Leigh Buchanan* says the most effective leaders right now — men and women — are those who embrace traits once considered feminine, including empathy, vulnerability and patience.
I came to the office of John Gerzema to discuss his book, The Athena Doctrine, which argues that traits classically considered feminine are essential to effective leadership today.
Gerzema manages the world’s largest database of consumers, and so is well placed to kick theoretical tyres.
Intrigued by the observations about gender, he surveyed 64,000 people in 13 countries on how they felt about Government, the economy, and the (mostly male) leaders pulling the levers.
Two thirds said the world would be a better place if men thought more like women.
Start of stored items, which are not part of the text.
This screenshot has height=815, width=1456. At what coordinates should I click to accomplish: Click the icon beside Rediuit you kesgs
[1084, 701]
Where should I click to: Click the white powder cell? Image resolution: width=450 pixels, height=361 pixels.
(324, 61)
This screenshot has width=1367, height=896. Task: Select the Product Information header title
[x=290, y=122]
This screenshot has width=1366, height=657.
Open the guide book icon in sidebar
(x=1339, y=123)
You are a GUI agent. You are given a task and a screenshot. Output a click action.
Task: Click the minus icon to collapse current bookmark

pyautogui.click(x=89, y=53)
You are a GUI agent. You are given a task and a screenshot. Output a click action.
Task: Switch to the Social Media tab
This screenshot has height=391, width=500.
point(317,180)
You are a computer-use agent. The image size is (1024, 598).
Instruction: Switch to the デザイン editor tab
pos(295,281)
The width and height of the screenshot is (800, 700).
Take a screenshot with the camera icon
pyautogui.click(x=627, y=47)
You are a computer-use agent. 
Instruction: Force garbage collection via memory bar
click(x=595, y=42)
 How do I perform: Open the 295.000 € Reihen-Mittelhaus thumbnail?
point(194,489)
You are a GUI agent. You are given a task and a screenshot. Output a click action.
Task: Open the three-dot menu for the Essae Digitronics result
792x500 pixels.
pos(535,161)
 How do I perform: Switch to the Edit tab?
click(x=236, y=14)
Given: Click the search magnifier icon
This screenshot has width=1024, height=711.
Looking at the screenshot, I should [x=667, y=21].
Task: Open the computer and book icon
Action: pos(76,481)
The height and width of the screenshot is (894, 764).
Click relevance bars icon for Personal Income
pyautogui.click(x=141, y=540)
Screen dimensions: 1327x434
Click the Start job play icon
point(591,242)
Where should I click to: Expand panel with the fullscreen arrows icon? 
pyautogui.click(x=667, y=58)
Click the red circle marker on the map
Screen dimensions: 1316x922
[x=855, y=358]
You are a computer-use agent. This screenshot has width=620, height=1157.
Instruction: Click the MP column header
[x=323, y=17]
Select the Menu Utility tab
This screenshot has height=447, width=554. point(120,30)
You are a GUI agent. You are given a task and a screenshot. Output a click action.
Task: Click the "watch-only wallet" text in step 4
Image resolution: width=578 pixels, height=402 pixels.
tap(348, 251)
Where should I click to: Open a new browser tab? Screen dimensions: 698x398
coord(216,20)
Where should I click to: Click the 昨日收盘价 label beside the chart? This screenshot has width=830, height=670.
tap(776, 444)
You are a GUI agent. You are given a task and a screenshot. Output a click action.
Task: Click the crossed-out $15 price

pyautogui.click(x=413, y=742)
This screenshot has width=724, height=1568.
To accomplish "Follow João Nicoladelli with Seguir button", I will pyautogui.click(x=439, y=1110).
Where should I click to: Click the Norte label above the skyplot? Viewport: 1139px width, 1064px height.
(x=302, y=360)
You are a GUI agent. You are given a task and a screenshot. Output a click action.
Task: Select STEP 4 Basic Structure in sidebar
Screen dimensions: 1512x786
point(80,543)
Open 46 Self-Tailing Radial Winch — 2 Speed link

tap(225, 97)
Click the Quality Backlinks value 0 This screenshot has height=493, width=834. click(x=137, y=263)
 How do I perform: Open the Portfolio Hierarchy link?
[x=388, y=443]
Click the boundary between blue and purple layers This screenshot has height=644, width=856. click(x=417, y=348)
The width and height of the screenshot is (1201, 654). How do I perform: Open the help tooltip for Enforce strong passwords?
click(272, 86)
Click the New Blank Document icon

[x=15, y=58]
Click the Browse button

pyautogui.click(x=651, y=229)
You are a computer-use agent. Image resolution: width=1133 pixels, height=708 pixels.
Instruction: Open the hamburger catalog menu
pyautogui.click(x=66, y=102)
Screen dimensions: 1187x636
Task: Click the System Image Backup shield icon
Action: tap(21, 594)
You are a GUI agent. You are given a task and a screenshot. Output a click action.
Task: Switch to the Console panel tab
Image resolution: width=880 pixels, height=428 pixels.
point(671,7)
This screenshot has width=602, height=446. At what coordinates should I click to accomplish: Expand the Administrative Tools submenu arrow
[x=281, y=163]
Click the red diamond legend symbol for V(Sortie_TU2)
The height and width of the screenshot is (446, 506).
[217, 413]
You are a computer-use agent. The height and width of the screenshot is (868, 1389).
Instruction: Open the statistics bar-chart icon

Gerzema also asked consumers to characterise 125 traits as male, female, or neutral and to indicate those most desirable in modern leaders.
Topping the list of most desirable traits were patience, expressiveness, intuition, flexibility, empathy, and many other traits identified by respondents as feminine.
The Holy Grail in business today is engagement: Employees’ energy, enthusiasm, and commitment to their organisations.
Engagement has a powerful effect not only on productivity but also on profitability and customer metrics, numerous studies show.
However, it’s not something you can buy.
At a time when chief executives are demanding more from diminished, anxious work forces, they must make employees feel part of something and demonstrate their personal concern and support.
Gerzema says it’s still a man’s world with masculine structures and women conforming to those ideals.
“Feminine traits and values are a new form of innovation. They are an untapped form of competitive advantage,” he says.
Increasingly, the chief executive role is taking its place among the caring professions.
It takes a tender person to lead a tough company.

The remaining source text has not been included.